Want more? Try: Kate Hunter: 8 reasons why stir-fry parenting works.


Being the laziest of writers, I didn’t have to dig too deeply to unearth this story. It found me. My younger daughter Sally said the words, ‘Let’s make a curry for Murray when we heard our neighbour (Murray’s) wife (you guessed it – Maureen) was ill, so we wasted no time in cracking open the Patak’s. And I had an idea for a story. (Of course Molly is really Sally she’s a little miffed I changed her name, but there’s simply no food that rhymes with Sally, except trevally, and that was never going to work in the narrative).

Author Kate Hunter.

It was such a joy to write this story, and not hard, because it’s true – and not simply the event that inspired it. Cooking for those who are having a tough time is what people do. They always have and I hope they always will

It’s heartening that while the world seethes with violence, most people don’t hesitate to help out their friends and neighbours.

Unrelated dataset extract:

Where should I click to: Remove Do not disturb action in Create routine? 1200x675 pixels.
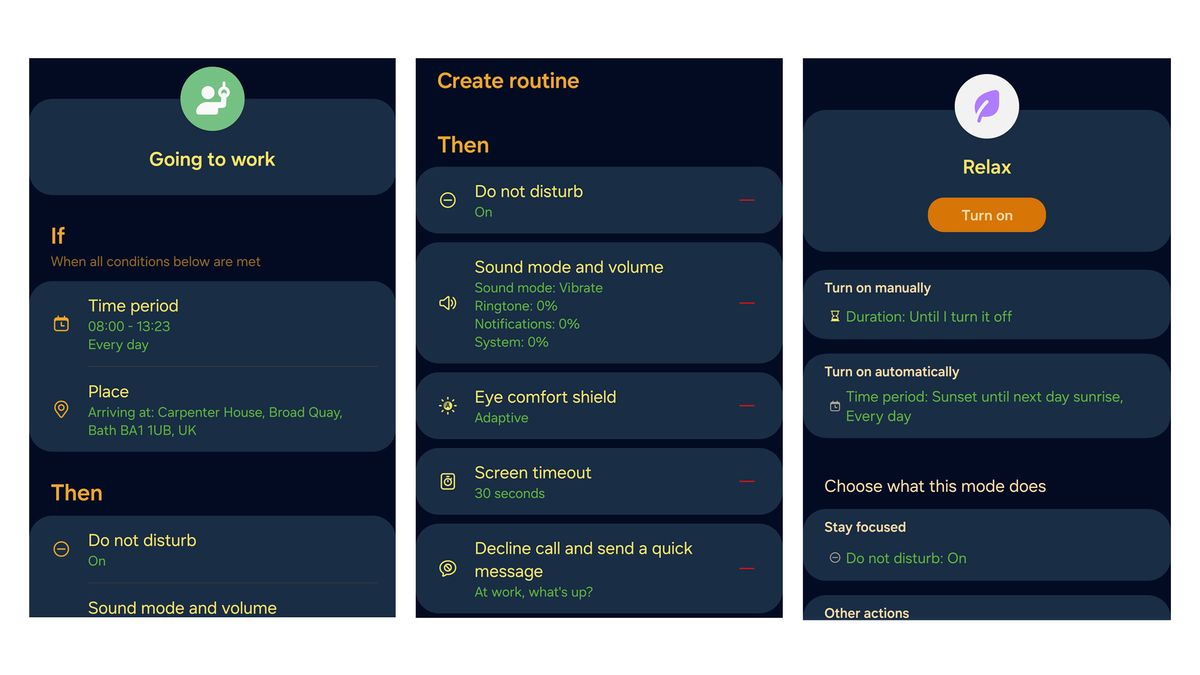(746, 200)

Often it’s nothing big, it doesn’t have to be home-made, but the fact that someone’s kind enough to drop over some muffins for kids’ school lunches, or some spag bol to stick in the freezer makes a bad world seem better.

Last year, when our family lost a friend suddenly, another friend (who didn’t even know the fella who’d died), brought us a still-hot roast chicken because she guessed we might not be up for cooking. ‘Eat it now,’ she said, ‘Or shove it in the fridge, or chuck it in the bin once I’m gone – I don’t care, I just wanted you to know I’m thinking of you.’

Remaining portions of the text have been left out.